Os atemorizados analistas dos resultados das eleições e o próprio líder do partido/movimento que foi a votos parecem concordar numa caracterização que me deixa ainda mais preocupado com o fosso que cada vez mais separa as palavras e o aquilo que elas deveriam significar. O que é ser “anti-sistema”? É querer outro “sistema”? O “Chega” tem péssimas ideias mas propõe-se acabar com a democracia? Defende a luta armada contra o “sistema” que temos”? Uma sublevação popular? Propõe-se, caso tome o poder, ao que parece por via eleitoral, dissolver o Parlamento e governar por decreto? Acabar com as liberdades constitucionais? De forma explícita, nada disso.
André Ventura tem umas ideias próprias de muita extrema-direita xenófoba, homofóbica, securitária e “populista”, sendo seguido por pessoas que, em muitos casos, nos deixam aterrados quando abrem a boca? Certo, certo… mas daí a ser um tipo anti-sistema parece-me ser um daqueles saltos quânticos em que a sombra de um rato pode parecer um leão (cruzes, credo, que o homem é lampião dos costados todos). André Ventura é tão “sistémico” quanto tantos outros que ele critica e o criticam, bastando ver o seu trajecto profissional e político, assim como a forma como está bem encaixado na comunicação social como comentador de tudo um pouco, umas vezes com razoável cuidado técnico (algumas matérias jurídicas) e outras com um descabelamento assinalável (futebol).
Se para mim é um demagogo que fala alto disparates em enxurrada, sendo muitas vezes absolutamente insuportável como veicula mentiras e atropela quem com ele debate? Claro, mas há muito tempo e muito antes de criar qualquer movimento/partido. Mas o problema de muita gente é que enquanto ele usou essa forma de estar para defender interesses ou afinidades comuns, achavam muito bem. Quando mudou de camisola e entrou na política, já o estilo e a substância parecem arrepiar, Mas ele continua o mesmo trauliteiro que era. Apenas decidiu ir a votos e descobriu-se que há quem adore aquilo (e acreditem que tem mesmo margem para progredir, não pelas “causas”, mas pela forma desabrida como se apresenta num país de engomados que se assustam a cada bluff de um PM manhoso). Já se tinha percebido com o Marinho e Pinto que há muitos órfãos de um líder que berra.

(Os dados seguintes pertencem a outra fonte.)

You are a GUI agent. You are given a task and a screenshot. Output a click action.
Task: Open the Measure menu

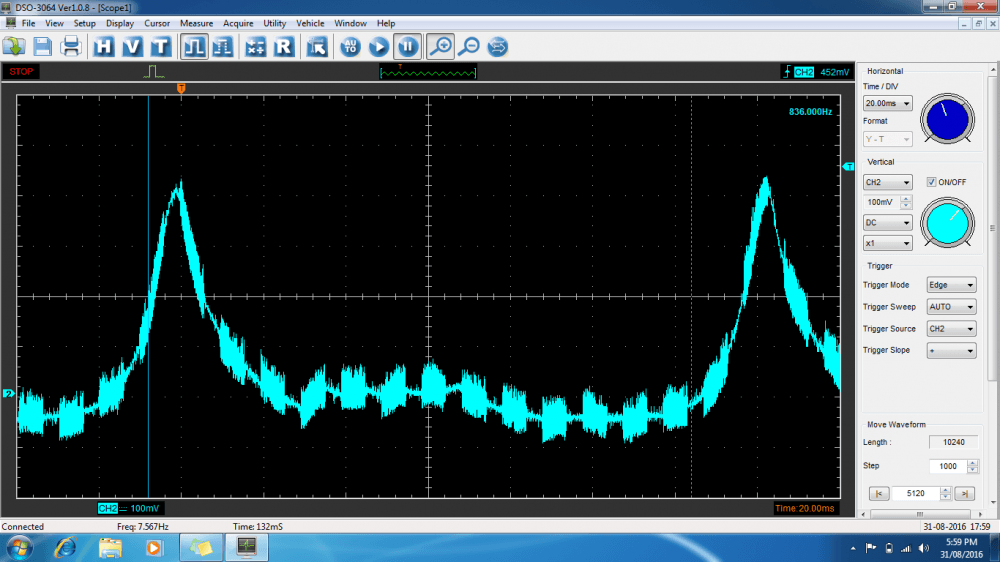[x=196, y=23]

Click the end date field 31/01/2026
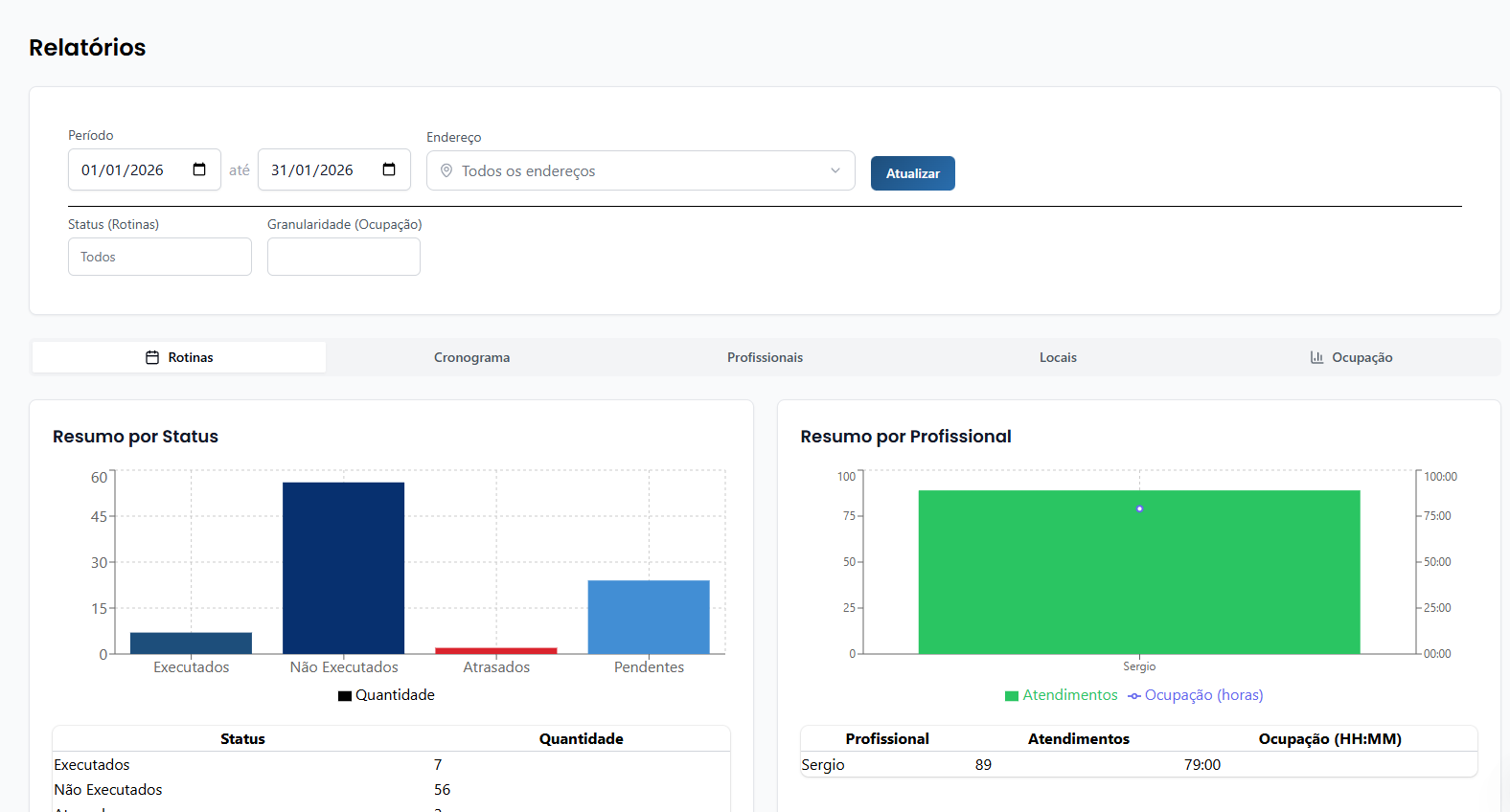tap(314, 169)
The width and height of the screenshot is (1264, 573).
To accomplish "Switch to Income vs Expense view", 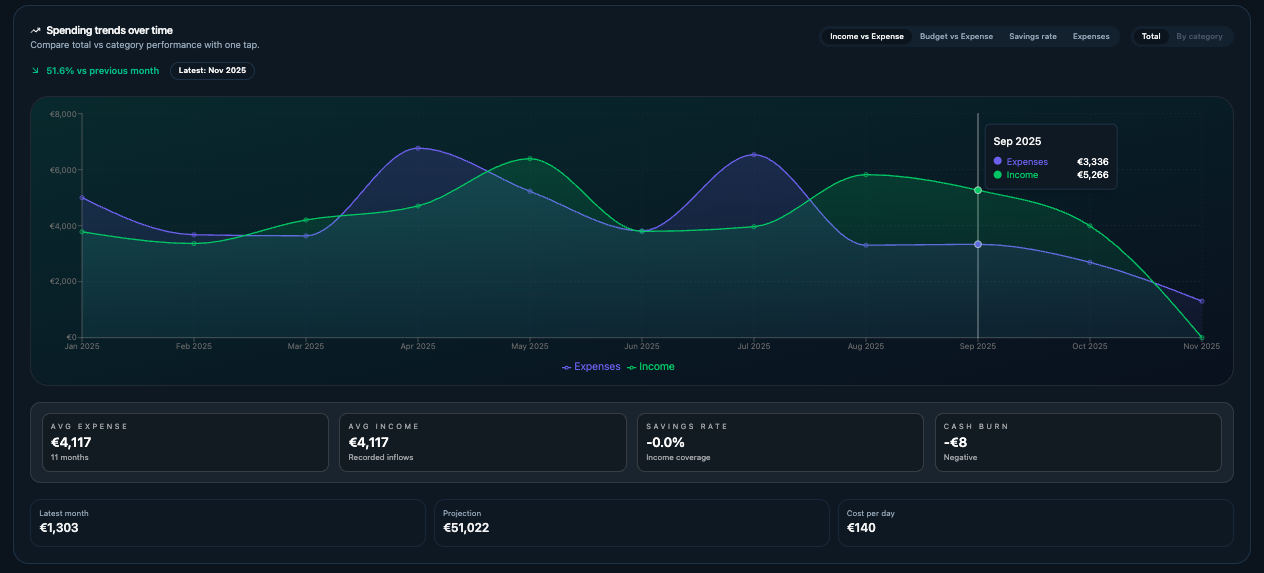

O “Chega” é “anti-sistémico”? Tanto quanto aqueles que, no Parlamento eleito, do PCP à Iniciativa Liberal, defendem soluções diferentes das do “arco da governação” que acaba de seduzir o Bloco ex-revolucionário. E não acenem com trumps ou bolsonaros porque só a casca pode ter parecenças… ouvindo umas botas cardadas pela noite escura o AV até se borra todo.